Scientific artillerists, however, such as Pietro Navarro and Alphonso D’Este, made cannon a real power in battles by increasing its mobility and the rapidity of its fire. None the less the Confederates continued to employ the front attack, which had become four or five times more dangerous in the space of forty years. A fearful lesson as to the recklessness of such tactics was given them at Marignano, where, in spite of the gallantry of the French gendarmerie, it was the artillery which really won the day. The system which Francis’ advisers there employed was to deliver charge after charge of cavalry on the flanks of the Swiss columns, while the artillery played upon them from the front.
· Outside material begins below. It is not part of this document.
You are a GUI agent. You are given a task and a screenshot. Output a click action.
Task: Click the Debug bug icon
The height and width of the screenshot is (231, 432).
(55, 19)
The onsets of the cavalry, though they never succeeded in breaking the phalanx, forced it to halt and ‘form the hedgehog.’ The men at arms came on in bodies of about five hundred strong, one taking up the fight when the first had been beaten off. ‘
In this way more than thirty fine charges were delivered, and no one will in future be able to say that cavalry are of no more use than hares in armour,’ wrote the king to his mother. Of course these attacks would by themselves have been fruitless; it was the fact that they checked the advance of the Swiss, and obliged them to stand halted under artillery fire that settled the result of the battle. At last the columns had suffered so severely that they gave up the attempt to advance, and retired in good order, unbroken but diminished by a half in their size.